> [OBIETTIVO]: Converti tutte le righe seguenti in un elenco JSON di stringhe, una stringa per ogni riga, omettendo le righe vuote.

-----

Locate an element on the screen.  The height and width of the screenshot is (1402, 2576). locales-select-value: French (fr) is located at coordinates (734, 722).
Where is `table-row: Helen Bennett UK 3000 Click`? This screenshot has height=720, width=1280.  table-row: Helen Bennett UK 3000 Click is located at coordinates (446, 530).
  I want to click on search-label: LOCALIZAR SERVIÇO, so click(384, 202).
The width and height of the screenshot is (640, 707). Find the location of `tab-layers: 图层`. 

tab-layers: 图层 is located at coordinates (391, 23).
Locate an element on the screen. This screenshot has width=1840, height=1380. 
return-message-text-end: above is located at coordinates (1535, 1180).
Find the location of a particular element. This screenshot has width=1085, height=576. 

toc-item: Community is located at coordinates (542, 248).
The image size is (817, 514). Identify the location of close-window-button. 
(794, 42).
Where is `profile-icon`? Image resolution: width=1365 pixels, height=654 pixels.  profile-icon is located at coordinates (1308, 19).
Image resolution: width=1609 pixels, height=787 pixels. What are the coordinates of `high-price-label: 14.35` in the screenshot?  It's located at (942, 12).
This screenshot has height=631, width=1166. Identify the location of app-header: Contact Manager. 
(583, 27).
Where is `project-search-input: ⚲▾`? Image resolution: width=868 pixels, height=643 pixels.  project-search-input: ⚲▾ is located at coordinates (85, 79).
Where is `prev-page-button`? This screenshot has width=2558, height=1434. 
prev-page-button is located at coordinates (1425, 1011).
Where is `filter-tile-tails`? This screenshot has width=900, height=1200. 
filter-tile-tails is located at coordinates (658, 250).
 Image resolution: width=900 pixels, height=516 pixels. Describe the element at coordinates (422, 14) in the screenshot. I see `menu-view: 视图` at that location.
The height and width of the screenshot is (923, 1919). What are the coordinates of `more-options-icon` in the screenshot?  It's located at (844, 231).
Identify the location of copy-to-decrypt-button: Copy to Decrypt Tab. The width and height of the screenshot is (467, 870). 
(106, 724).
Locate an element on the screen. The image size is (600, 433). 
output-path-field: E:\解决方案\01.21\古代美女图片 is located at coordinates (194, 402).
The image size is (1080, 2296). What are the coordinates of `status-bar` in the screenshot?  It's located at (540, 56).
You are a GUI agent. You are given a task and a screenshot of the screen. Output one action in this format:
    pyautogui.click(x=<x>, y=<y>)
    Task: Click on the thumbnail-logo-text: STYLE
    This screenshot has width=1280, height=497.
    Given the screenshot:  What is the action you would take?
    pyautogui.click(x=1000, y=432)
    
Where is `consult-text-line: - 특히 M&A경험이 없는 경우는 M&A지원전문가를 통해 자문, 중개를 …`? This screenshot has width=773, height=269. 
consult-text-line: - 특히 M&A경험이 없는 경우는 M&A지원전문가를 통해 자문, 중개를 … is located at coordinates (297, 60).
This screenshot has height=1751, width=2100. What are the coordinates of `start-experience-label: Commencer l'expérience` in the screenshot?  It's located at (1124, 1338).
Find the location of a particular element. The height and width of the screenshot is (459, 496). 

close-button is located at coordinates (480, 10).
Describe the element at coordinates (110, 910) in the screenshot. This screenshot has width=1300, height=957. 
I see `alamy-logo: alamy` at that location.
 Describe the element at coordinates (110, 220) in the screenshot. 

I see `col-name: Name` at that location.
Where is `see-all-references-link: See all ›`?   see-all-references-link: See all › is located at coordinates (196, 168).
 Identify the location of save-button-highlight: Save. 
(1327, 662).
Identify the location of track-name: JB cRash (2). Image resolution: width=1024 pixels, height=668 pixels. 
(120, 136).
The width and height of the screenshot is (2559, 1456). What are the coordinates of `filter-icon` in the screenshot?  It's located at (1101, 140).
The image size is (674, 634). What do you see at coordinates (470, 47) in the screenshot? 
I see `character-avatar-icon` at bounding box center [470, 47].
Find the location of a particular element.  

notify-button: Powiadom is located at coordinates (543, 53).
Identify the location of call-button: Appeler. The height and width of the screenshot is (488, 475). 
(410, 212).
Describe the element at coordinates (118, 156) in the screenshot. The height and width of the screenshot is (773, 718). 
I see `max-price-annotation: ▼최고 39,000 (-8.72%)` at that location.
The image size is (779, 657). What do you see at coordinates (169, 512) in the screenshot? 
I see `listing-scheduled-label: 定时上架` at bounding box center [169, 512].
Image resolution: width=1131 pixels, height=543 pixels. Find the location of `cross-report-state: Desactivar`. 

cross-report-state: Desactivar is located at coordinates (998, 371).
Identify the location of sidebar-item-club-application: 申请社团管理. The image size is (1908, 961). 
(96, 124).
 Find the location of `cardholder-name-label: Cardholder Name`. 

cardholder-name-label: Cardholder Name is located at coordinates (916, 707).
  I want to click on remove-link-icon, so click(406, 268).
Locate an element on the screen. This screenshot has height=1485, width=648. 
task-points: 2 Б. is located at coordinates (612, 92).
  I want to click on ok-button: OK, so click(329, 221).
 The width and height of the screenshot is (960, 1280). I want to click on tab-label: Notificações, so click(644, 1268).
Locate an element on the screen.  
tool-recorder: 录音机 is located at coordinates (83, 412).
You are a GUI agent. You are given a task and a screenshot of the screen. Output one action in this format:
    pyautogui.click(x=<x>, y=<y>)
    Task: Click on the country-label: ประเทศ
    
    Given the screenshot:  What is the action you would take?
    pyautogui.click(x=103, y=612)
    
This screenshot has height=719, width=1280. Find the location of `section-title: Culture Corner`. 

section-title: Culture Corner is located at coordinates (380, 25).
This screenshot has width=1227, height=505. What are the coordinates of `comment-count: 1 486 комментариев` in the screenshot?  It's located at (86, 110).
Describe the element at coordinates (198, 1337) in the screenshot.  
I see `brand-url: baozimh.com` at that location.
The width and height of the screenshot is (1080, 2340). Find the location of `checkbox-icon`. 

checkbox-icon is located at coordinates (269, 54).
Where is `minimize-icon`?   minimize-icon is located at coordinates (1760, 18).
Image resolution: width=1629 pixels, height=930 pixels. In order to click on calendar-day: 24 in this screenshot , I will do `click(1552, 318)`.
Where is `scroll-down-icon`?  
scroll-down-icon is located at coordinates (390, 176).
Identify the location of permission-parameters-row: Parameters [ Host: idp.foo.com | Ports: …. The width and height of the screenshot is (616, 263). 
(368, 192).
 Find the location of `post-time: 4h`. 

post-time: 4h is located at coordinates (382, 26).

-----

> [SOLUZIONE]:
[
  "Locate an element on the screen.  The height and width of the screenshot is (1402, 2576). locales-select-value: French (fr) is located at coordinates (734, 722).",
  "Where is `table-row: Helen Bennett UK 3000 Click`? This screenshot has height=720, width=1280.  table-row: Helen Bennett UK 3000 Click is located at coordinates (446, 530).",
  "  I want to click on search-label: LOCALIZAR SERVIÇO, so click(384, 202).",
  "The width and height of the screenshot is (640, 707). Find the location of `tab-layers: 图层`. ",
  "tab-layers: 图层 is located at coordinates (391, 23).",
  "Locate an element on the screen. This screenshot has width=1840, height=1380. ",
  "return-message-text-end: above is located at coordinates (1535, 1180).",
  "Find the location of a particular element. This screenshot has width=1085, height=576. ",
  "toc-item: Community is located at coordinates (542, 248).",
  "The image size is (817, 514). Identify the location of close-window-button. ",
  "(794, 42).",
  "Where is `profile-icon`? Image resolution: width=1365 pixels, height=654 pixels.  profile-icon is located at coordinates (1308, 19).",
  "Image resolution: width=1609 pixels, height=787 pixels. What are the coordinates of `high-price-label: 14.35` in the screenshot?  It's located at (942, 12).",
  "This screenshot has height=631, width=1166. Identify the location of app-header: Contact Manager. ",
  "(583, 27).",
  "Where is `project-search-input: ⚲▾`? Image resolution: width=868 pixels, height=643 pixels.  project-search-input: ⚲▾ is located at coordinates (85, 79).",
  "Where is `prev-page-button`? This screenshot has width=2558, height=1434. ",
  "prev-page-button is located at coordinates (1425, 1011).",
  "Where is `filter-tile-tails`? This screenshot has width=900, height=1200. ",
  "filter-tile-tails is located at coordinates (658, 250).",
  " Image resolution: width=900 pixels, height=516 pixels. Describe the element at coordinates (422, 14) in the screenshot. I see `menu-view: 视图` at that location.",
  "The height and width of the screenshot is (923, 1919). What are the coordinates of `more-options-icon` in the screenshot?  It's located at (844, 231).",
  "Identify the location of copy-to-decrypt-button: Copy to Decrypt Tab. The width and height of the screenshot is (467, 870). ",
  "(106, 724).",
  "Locate an element on the screen. The image size is (600, 433). ",
  "output-path-field: E:\\解决方案\\01.21\\古代美女图片 is located at coordinates (194, 402).",
  "The image size is (1080, 2296). What are the coordinates of `status-bar` in the screenshot?  It's located at (540, 56).",
  "You are a GUI agent. You are given a task and a screenshot of the screen. Output one action in this format:",
  "    pyautogui.click(x=<x>, y=<y>)",
  "    Task: Click on the thumbnail-logo-text: STYLE",
  "    This screenshot has width=1280, height=497.",
  "    Given the screenshot:  What is the action you would take?",
  "    pyautogui.click(x=1000, y=432)",
  "Where is `consult-text-line: - 특히 M&A경험이 없는 경우는 M&A지원전문가를 통해 자문, 중개를 …`? This screenshot has width=773, height=269. ",
  "consult-text-line: - 특히 M&A경험이 없는 경우는 M&A지원전문가를 통해 자문, 중개를 … is located at coordinates (297, 60).",
  "This screenshot has height=1751, width=2100. What are the coordinates of `start-experience-label: Commencer l'expérience` in the screenshot?  It's located at (1124, 1338).",
  "Find the location of a particular element. The height and width of the screenshot is (459, 496). ",
  "close-button is located at coordinates (480, 10).",
  "Describe the element at coordinates (110, 910) in the screenshot. This screenshot has width=1300, height=957. ",
  "I see `alamy-logo: alamy` at that location.",
  " Describe the element at coordinates (110, 220) in the screenshot. ",
  "I see `col-name: Name` at that location.",
  "Where is `see-all-references-link: See all ›`?   see-all-references-link: See all › is located at coordinates (196, 168).",
  " Identify the location of save-button-highlight: Save. ",
  "(1327, 662).",
  "Identify the location of track-name: JB cRash (2). Image resolution: width=1024 pixels, height=668 pixels. ",
  "(120, 136).",
  "The width and height of the screenshot is (2559, 1456). What are the coordinates of `filter-icon` in the screenshot?  It's located at (1101, 140).",
  "The image size is (674, 634). What do you see at coordinates (470, 47) in the screenshot? ",
  "I see `character-avatar-icon` at bounding box center [470, 47].",
  "Find the location of a particular element.  ",
  "notify-button: Powiadom is located at coordinates (543, 53).",
  "Identify the location of call-button: Appeler. The height and width of the screenshot is (488, 475). ",
  "(410, 212).",
  "Describe the element at coordinates (118, 156) in the screenshot. The height and width of the screenshot is (773, 718). ",
  "I see `max-price-annotation: ▼최고 39,000 (-8.72%)` at that location.",
  "The image size is (779, 657). What do you see at coordinates (169, 512) in the screenshot? ",
  "I see `listing-scheduled-label: 定时上架` at bounding box center [169, 512].",
  "Image resolution: width=1131 pixels, height=543 pixels. Find the location of `cross-report-state: Desactivar`. ",
  "cross-report-state: Desactivar is located at coordinates (998, 371).",
  "Identify the location of sidebar-item-club-application: 申请社团管理. The image size is (1908, 961). ",
  "(96, 124).",
  " Find the location of `cardholder-name-label: Cardholder Name`. ",
  "cardholder-name-label: Cardholder Name is located at coordinates (916, 707).",
  "  I want to click on remove-link-icon, so click(406, 268).",
  "Locate an element on the screen. This screenshot has height=1485, width=648. ",
  "task-points: 2 Б. is located at coordinates (612, 92).",
  "  I want to click on ok-button: OK, so click(329, 221).",
  " The width and height of the screenshot is (960, 1280). I want to click on tab-label: Notificações, so click(644, 1268).",
  "Locate an element on the screen.  ",
  "tool-recorder: 录音机 is located at coordinates (83, 412).",
  "You are a GUI agent. You are given a task and a screenshot of the screen. Output one action in this format:",
  "    pyautogui.click(x=<x>, y=<y>)",
  "    Task: Click on the country-label: ประเทศ",
  "    Given the screenshot:  What is the action you would take?",
  "    pyautogui.click(x=103, y=612)",
  "This screenshot has height=719, width=1280. Find the location of `section-title: Culture Corner`. ",
  "section-title: Culture Corner is located at coordinates (380, 25).",
  "This screenshot has width=1227, height=505. What are the coordinates of `comment-count: 1 486 комментариев` in the screenshot?  It's located at (86, 110).",
  "Describe the element at coordinates (198, 1337) in the screenshot.  ",
  "I see `brand-url: baozimh.com` at that location.",
  "The width and height of the screenshot is (1080, 2340). Find the location of `checkbox-icon`. ",
  "checkbox-icon is located at coordinates (269, 54).",
  "Where is `minimize-icon`?   minimize-icon is located at coordinates (1760, 18).",
  "Image resolution: width=1629 pixels, height=930 pixels. In order to click on calendar-day: 24 in this screenshot , I will do `click(1552, 318)`.",
  "Where is `scroll-down-icon`?  ",
  "scroll-down-icon is located at coordinates (390, 176).",
  "Identify the location of permission-parameters-row: Parameters [ Host: idp.foo.com | Ports: …. The width and height of the screenshot is (616, 263). ",
  "(368, 192).",
  " Find the location of `post-time: 4h`. ",
  "post-time: 4h is located at coordinates (382, 26)."
]